How to complete this task: The records below need to be printed in full. Keep each one exact.

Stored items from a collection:

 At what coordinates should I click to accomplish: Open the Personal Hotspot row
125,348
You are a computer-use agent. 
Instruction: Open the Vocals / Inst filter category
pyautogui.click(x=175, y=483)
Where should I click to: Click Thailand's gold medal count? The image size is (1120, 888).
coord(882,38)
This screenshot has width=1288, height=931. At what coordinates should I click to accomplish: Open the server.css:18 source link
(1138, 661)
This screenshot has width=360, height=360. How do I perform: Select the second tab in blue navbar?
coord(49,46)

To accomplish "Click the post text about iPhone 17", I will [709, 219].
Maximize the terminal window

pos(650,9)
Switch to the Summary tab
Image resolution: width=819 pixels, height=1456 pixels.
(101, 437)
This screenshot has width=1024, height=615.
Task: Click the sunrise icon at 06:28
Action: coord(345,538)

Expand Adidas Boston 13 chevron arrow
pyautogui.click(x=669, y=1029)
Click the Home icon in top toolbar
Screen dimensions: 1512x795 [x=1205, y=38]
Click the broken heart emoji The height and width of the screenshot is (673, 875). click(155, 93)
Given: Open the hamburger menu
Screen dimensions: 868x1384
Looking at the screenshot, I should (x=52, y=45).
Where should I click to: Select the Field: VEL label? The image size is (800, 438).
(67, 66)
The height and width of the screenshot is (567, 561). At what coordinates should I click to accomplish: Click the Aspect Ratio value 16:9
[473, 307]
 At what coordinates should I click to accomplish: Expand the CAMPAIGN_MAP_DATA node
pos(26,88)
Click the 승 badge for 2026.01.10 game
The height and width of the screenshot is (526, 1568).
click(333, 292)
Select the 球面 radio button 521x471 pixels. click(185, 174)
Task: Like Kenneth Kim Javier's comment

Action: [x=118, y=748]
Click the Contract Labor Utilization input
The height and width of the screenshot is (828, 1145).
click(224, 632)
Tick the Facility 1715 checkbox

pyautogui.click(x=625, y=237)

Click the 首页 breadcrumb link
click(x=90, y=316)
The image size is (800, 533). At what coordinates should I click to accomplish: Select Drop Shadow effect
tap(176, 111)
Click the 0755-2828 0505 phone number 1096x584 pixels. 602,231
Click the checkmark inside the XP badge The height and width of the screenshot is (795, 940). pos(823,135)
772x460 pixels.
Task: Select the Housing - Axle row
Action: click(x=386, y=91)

Answer to the problem:
 At what coordinates should I click to accomplish: Open the Personal Hotspot row
125,348
You are a computer-use agent. 
Instruction: Open the Vocals / Inst filter category
pyautogui.click(x=175, y=483)
Where should I click to: Click Thailand's gold medal count? The image size is (1120, 888).
coord(882,38)
This screenshot has width=1288, height=931. At what coordinates should I click to accomplish: Open the server.css:18 source link
(1138, 661)
This screenshot has width=360, height=360. How do I perform: Select the second tab in blue navbar?
coord(49,46)

To accomplish "Click the post text about iPhone 17", I will [709, 219].
Maximize the terminal window

pos(650,9)
Switch to the Summary tab
Image resolution: width=819 pixels, height=1456 pixels.
(101, 437)
This screenshot has width=1024, height=615.
Task: Click the sunrise icon at 06:28
Action: coord(345,538)

Expand Adidas Boston 13 chevron arrow
pyautogui.click(x=669, y=1029)
Click the Home icon in top toolbar
Screen dimensions: 1512x795 [x=1205, y=38]
Click the broken heart emoji The height and width of the screenshot is (673, 875). click(155, 93)
Given: Open the hamburger menu
Screen dimensions: 868x1384
Looking at the screenshot, I should (x=52, y=45).
Where should I click to: Select the Field: VEL label? The image size is (800, 438).
(67, 66)
The height and width of the screenshot is (567, 561). At what coordinates should I click to accomplish: Click the Aspect Ratio value 16:9
[473, 307]
 At what coordinates should I click to accomplish: Expand the CAMPAIGN_MAP_DATA node
pos(26,88)
Click the 승 badge for 2026.01.10 game
The height and width of the screenshot is (526, 1568).
click(333, 292)
Select the 球面 radio button 521x471 pixels. click(185, 174)
Task: Like Kenneth Kim Javier's comment

Action: [x=118, y=748]
Click the Contract Labor Utilization input
The height and width of the screenshot is (828, 1145).
click(224, 632)
Tick the Facility 1715 checkbox

pyautogui.click(x=625, y=237)

Click the 首页 breadcrumb link
click(x=90, y=316)
The image size is (800, 533). At what coordinates should I click to accomplish: Select Drop Shadow effect
tap(176, 111)
Click the 0755-2828 0505 phone number 1096x584 pixels. 602,231
Click the checkmark inside the XP badge The height and width of the screenshot is (795, 940). pos(823,135)
772x460 pixels.
Task: Select the Housing - Axle row
Action: click(x=386, y=91)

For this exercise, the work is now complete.